Everyone else in this room is backed up against the wall pissing themselves with pure fear
It is estimated that every room in every house in England contains on average ten spiders. In Australia this number is multiplied by 6 and at least 90 percent of them have the capacity to either kill you or turn you into a mumbling excrement factory for the rest of your life. Most spiders catch their prey by spinning webs, which in themselves are terrifying concepts; structures built from the strongest material known to man by shooting it out of their arseholes for the sole intent of capturing flying insects to torture and starve until the spider deems fit to end the poor soul’s misery by sucking their inside’s out. Those that can’t spin webs have their own equally evil means of trapping unsuspecting ground based animals via holes in the ground which act as trapdoors, and failing that can run at the human equivalent of 120 mph to attack and destroy anything that moves.
Understandably, the vast majority of us humans are born with an instinctive revulsion and hatred of these scummy invertebrates, naturally fearful of their evolutionary superpowers and content to either stay as far away from them as possible, or at least destroy every one of them on sight. The focus of today’s review however, is on the small minority of us who actively enjoy the presence of these hell-spawn, technically referred to as ‘arachnophiles’.
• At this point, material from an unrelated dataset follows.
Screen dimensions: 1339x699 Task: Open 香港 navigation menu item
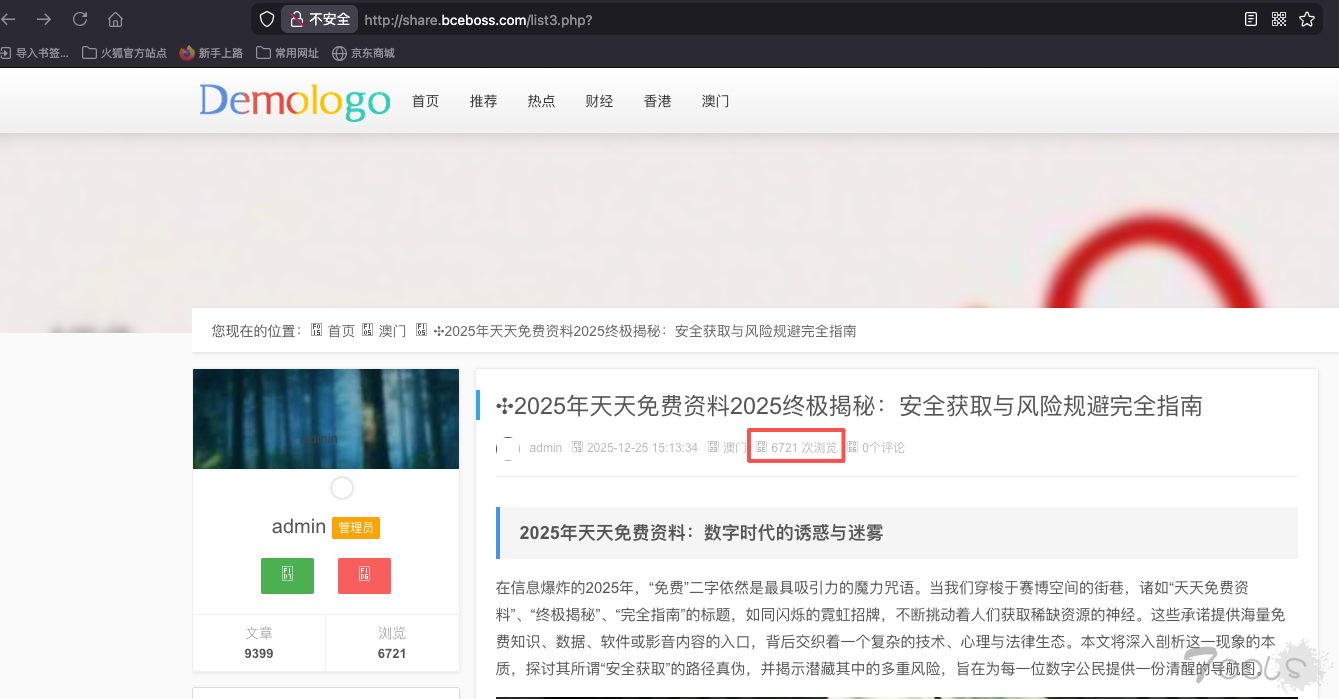point(657,101)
If you see a happy face here, you may be an ‘arachnophile’
Aesthetically, the very name ‘arachnophile’ brings to mind sordid scenes of balding, bespectacled, middle-aged men hanging around tarantula enclosures in unmarked vans, clutching a bag of dead flies and waiting for the last bell to ring. Honestly, it would be much easier for me to believe that these sorts of people would be the only ones sick enough to want to be near spiders. Yet ‘arachnophiles’ actually come in all shapes and sizes, walking among us pretty much unnoticed. They generally only give themselves away by being the only person in a room rushing to get a piece of A4 paper and a glass, pleading everyone else perched on the furniture not to throw their shoes at it.
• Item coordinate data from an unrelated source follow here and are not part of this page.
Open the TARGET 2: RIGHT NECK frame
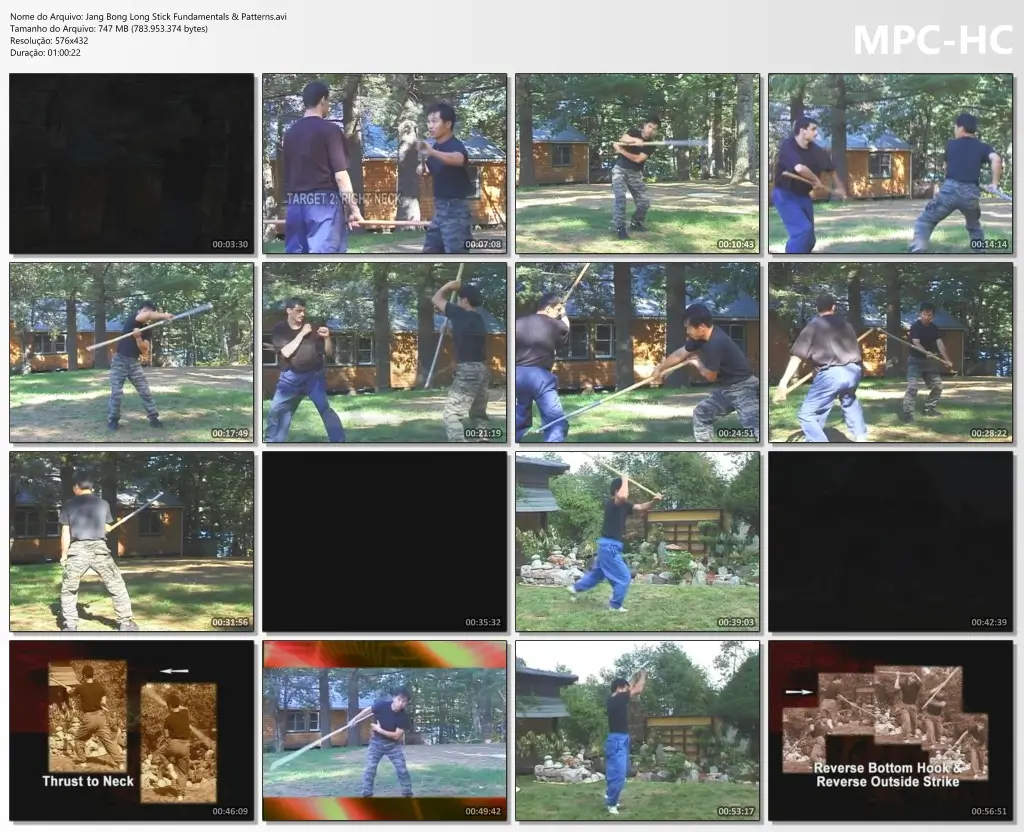1024x832 pixels. (x=385, y=162)
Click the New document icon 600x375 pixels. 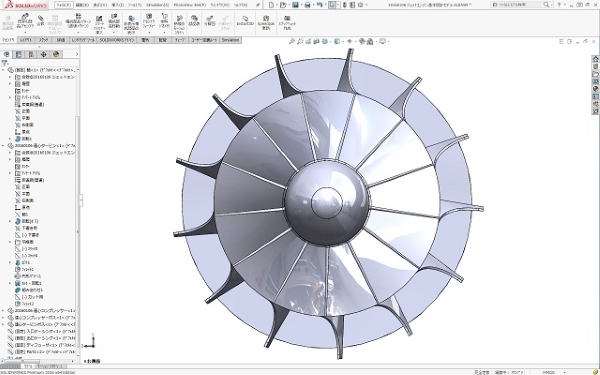pos(271,5)
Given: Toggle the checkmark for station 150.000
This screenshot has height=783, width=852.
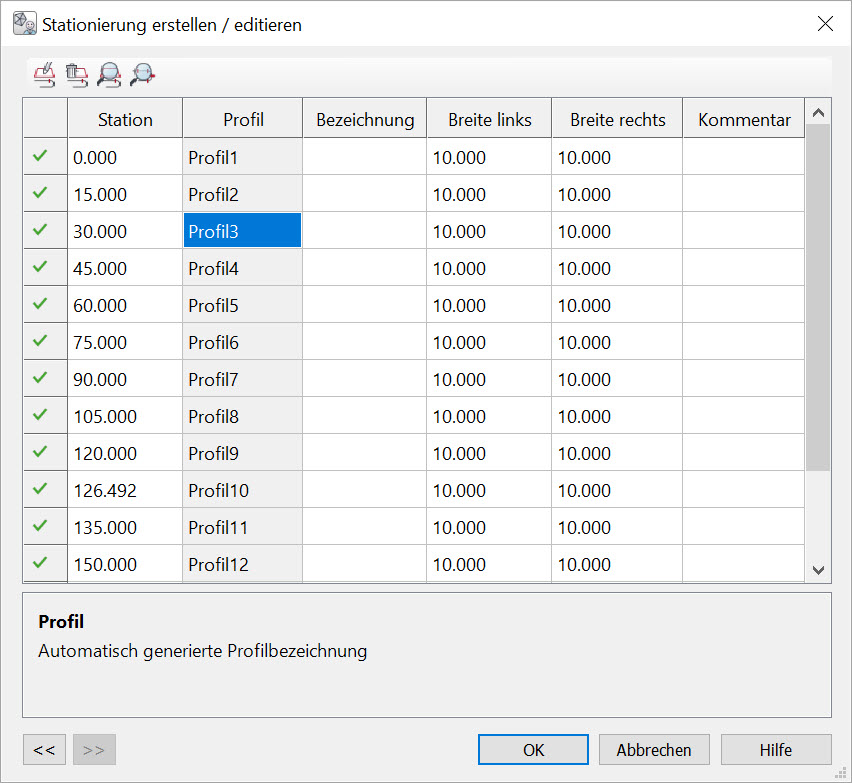Looking at the screenshot, I should tap(41, 563).
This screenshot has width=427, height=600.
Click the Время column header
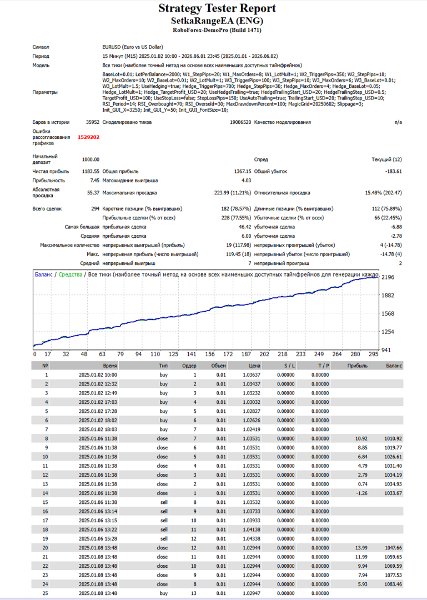pos(110,366)
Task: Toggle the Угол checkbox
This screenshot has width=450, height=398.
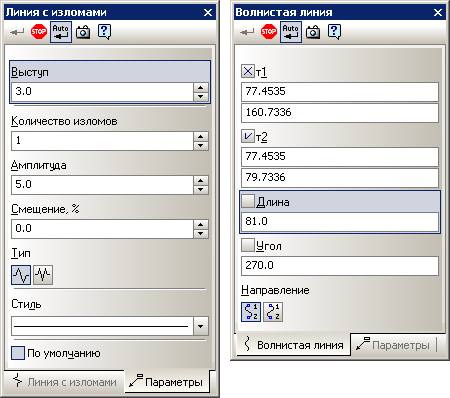Action: coord(248,246)
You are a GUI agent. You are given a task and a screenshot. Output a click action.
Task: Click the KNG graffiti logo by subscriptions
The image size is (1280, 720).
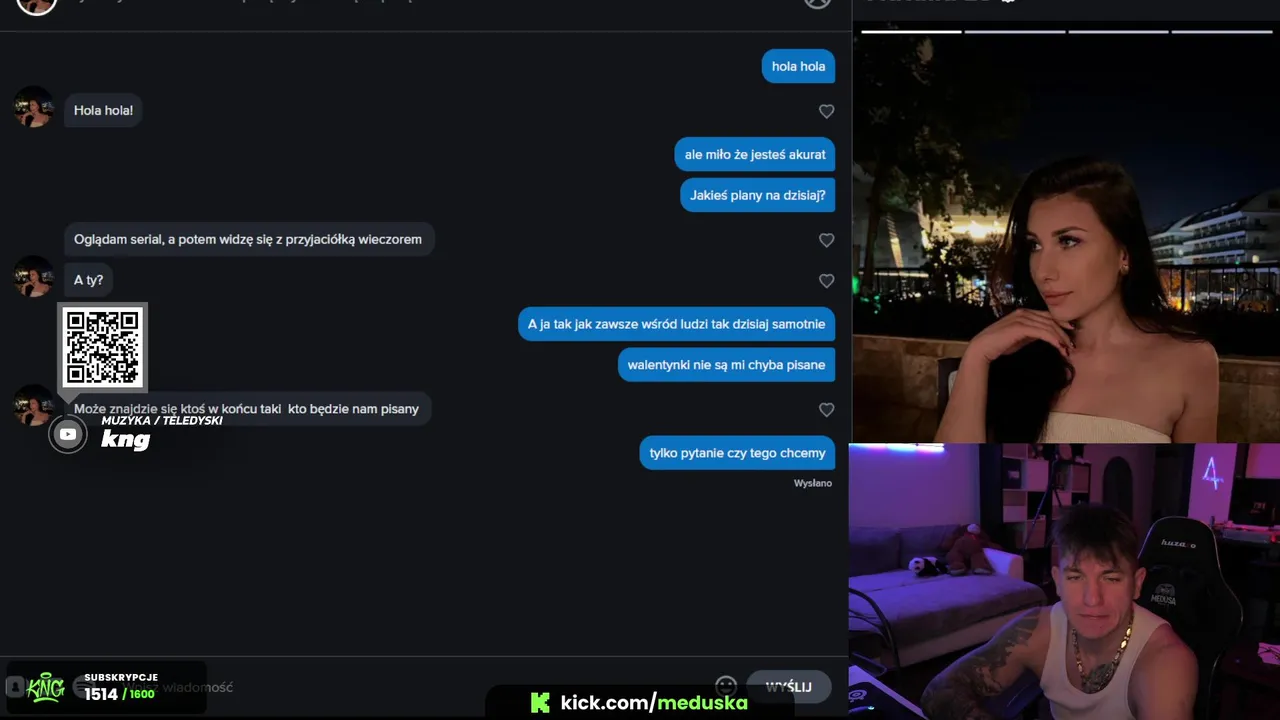(46, 687)
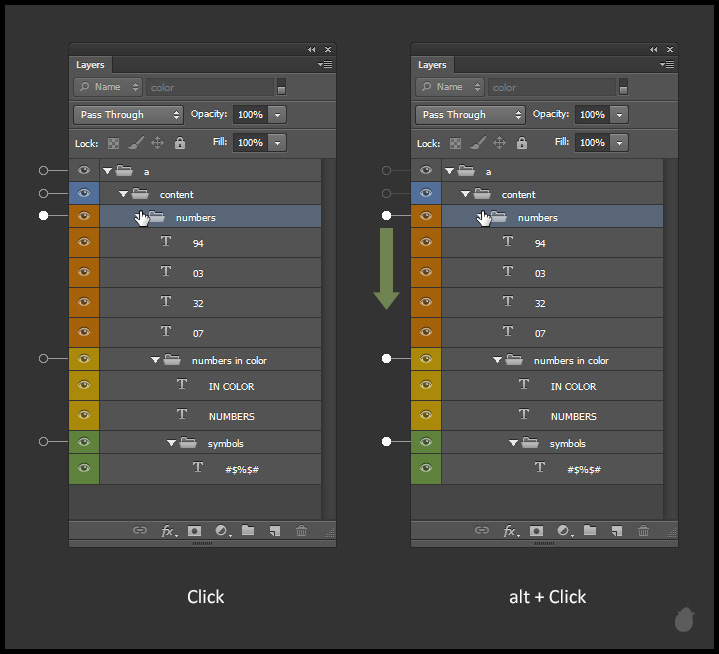
Task: Select the 'NUMBERS' text layer in right panel
Action: [573, 416]
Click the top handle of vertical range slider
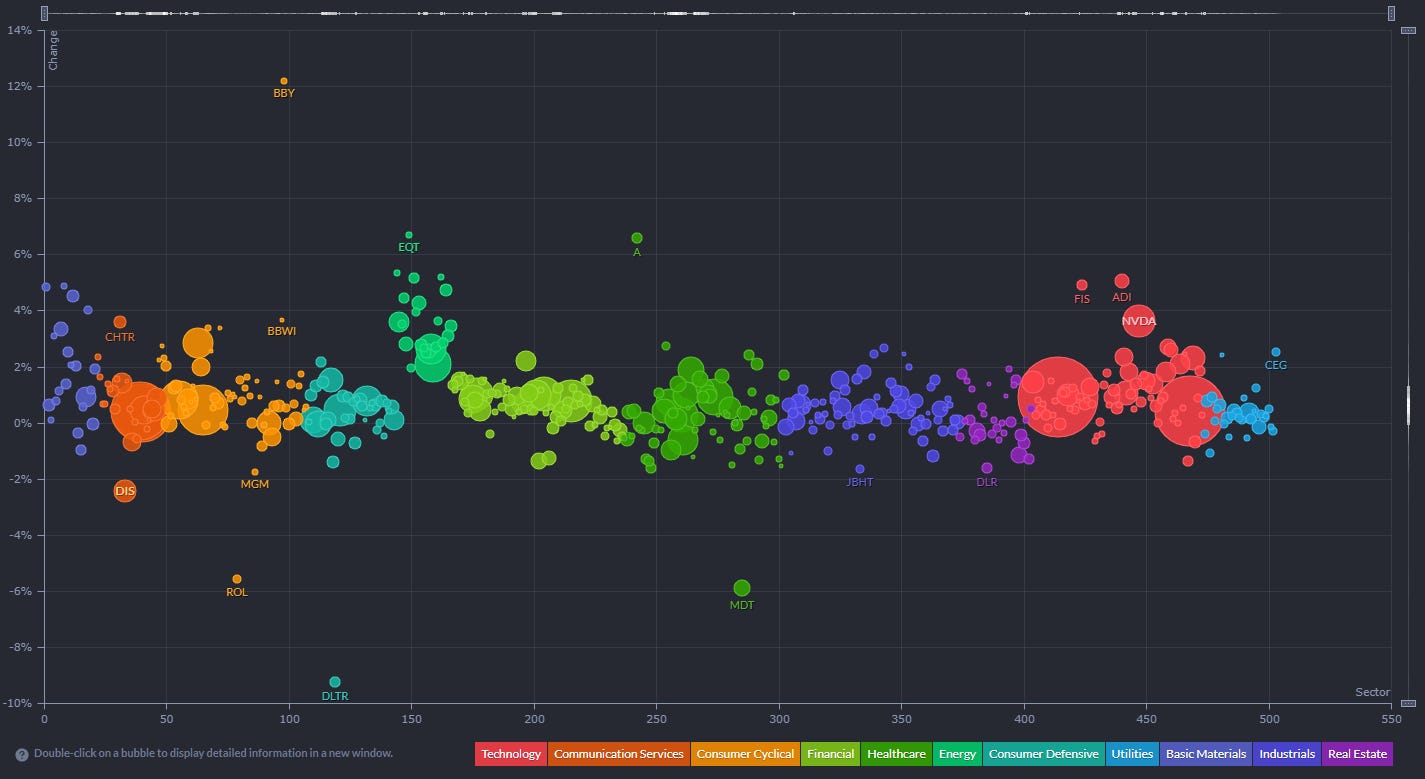The height and width of the screenshot is (779, 1425). (x=1409, y=32)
In order to better understand the subject of today’s review, I decided to track down a willing member of the spider-hugging community and find out exactly where they should rank on my definitive rating system. One particular volunteer piqued my interest more than the others. He introduced himself as Chris LeSuavier and told me he owned a small hut in the woods surrounding the Medway section of Kent, in a little known village called Snodland. I travelled there with camera and notebook packed nice and snug in my rucksack, and arrived at his shack at around 10 pm GMT. I knocked and knocked on the door, but there was no answer. Instead, I noticed by my feet a small wrapped parcel with my name hastily scrawled on the top. To cut a long story short, the parcel contained a video-tape, I took it home, found a working VHS recorder yada-yada-yada obvious set up to a crappy scary story. Oh how I wish this were just a story.
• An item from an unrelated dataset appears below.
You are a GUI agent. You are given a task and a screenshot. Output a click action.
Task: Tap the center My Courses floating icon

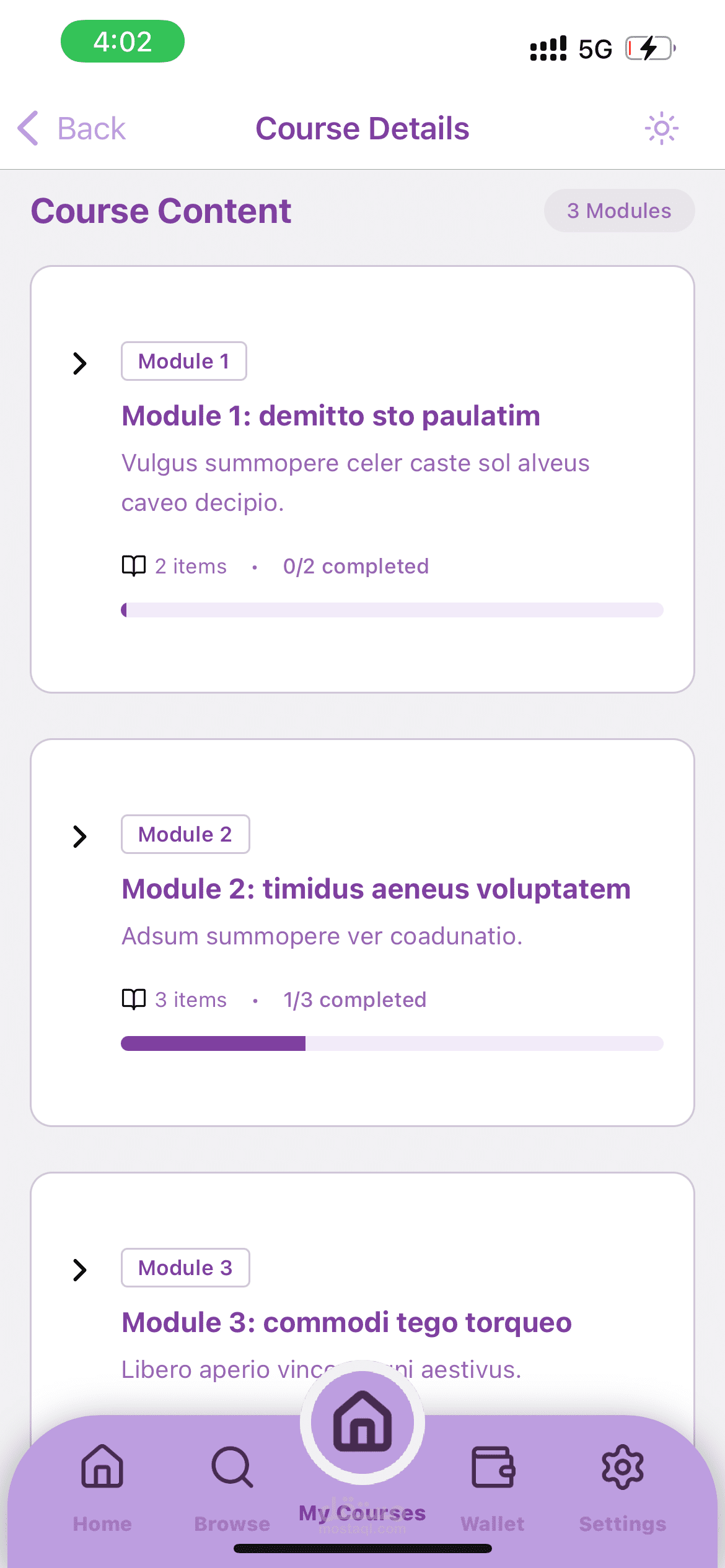pyautogui.click(x=362, y=1422)
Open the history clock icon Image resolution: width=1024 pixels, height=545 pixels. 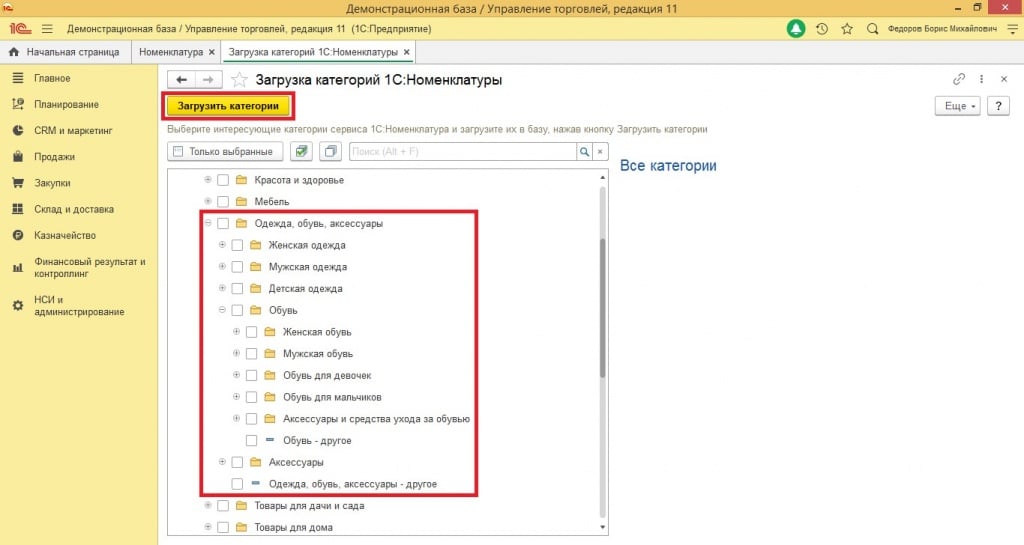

Like this, only much much worse
The footage on the tape seemed to be the inside of what must have been Chris’s hut. It was fairly sparse, just a desk on one side and a bed on the other. The cam-corder was positioned just next to the bed, possibly on some form of night-stand. The events began with Chris sat at his desk, writing something illegible on bits of yellowed paper. This ended quickly, as Chris put his pencil down and crawled into bed, fully clothed. No sooner had Chris closed his eyes, than any number of species of arachnids scuttled out from their myriad of hidey-holes and climbed down from their webs to throw what appeared to be an illegal spider rave on Chris’s head. The ensuing scene was much like one found in any nightclub or party venue over the World, only hideously deranged and completely batshit insane. The hairy bad boy tarantulas with the legs of pure hate skulked around his chin, nodding back and forth and hastily puffing on minuscule spider joints. The slender ones with the tiny bodies performed the YMCA on his eyebrows whilst the smaller ones raved to their own beat, tripping their mandibles off on fly wings and space-aphids. Whenever any of these individuals took too much moth dust or whatever they were snorting up their tiny noses, they would go round back for some fresh air and be pounced upon by the horny females of the species, who would have quick unsatisfying sex with them in the alleyways of his neck, biting their heads off then lay the eggs in his ear. As I began to claw my eyes out in terror, Chris’s own eyes opened. He looked straight at the camera, winked at me, and said, “You have no idea what you’re missing.” The tape ended there.
So, in conclusion; spiders: bad, everything to do with spiders: bad, and people who like spiders? Fuck ’em. Fuck them all to hell. A resounding 0 out of 10.